Saved entries:

══════════════════════════════

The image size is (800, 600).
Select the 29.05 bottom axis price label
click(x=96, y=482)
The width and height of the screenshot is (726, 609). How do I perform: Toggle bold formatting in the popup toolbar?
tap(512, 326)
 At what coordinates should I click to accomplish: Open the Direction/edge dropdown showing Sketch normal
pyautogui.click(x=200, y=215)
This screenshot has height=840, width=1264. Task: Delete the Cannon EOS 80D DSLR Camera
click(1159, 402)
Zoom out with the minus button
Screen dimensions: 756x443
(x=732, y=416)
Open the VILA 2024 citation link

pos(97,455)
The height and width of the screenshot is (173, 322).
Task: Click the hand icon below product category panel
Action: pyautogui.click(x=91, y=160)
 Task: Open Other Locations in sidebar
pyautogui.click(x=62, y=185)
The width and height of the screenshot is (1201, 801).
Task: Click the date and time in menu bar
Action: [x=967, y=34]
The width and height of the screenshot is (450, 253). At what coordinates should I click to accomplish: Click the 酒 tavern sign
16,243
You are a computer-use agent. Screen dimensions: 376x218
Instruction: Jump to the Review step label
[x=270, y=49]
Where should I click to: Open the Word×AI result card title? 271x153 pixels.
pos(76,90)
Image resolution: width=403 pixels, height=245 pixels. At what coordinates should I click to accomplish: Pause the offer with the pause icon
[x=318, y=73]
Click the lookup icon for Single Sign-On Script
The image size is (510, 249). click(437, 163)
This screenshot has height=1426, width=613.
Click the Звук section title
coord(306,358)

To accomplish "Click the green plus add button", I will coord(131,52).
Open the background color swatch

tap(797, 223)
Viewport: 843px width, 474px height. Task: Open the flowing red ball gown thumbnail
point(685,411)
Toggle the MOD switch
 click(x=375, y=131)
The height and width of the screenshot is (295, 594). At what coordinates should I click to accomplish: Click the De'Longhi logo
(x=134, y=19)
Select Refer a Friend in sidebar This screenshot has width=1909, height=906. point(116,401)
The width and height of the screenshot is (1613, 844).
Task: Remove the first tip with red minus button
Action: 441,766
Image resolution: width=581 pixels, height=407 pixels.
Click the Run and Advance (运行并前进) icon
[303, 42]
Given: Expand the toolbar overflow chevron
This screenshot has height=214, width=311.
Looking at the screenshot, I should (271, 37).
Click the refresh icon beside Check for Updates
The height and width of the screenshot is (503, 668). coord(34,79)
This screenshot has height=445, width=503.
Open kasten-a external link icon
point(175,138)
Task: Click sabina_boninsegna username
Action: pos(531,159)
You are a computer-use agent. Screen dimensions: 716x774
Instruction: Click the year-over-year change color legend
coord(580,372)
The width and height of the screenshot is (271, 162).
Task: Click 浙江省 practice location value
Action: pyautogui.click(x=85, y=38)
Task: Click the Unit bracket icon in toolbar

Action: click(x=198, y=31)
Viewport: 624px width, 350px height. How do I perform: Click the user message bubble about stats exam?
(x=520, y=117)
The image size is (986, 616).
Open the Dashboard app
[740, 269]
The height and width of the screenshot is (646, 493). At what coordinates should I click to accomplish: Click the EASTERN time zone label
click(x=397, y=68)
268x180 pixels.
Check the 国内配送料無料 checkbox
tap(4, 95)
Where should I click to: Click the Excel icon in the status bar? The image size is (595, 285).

══════════════════════════════

### PROBLEM:
Collect every line from the records above that contains the word "agent".

### OUTPUT OF THE EXERCISE:
You are a computer-use agent. Screen dimensions: 376x218
You are a computer-use agent. Screen dimensions: 716x774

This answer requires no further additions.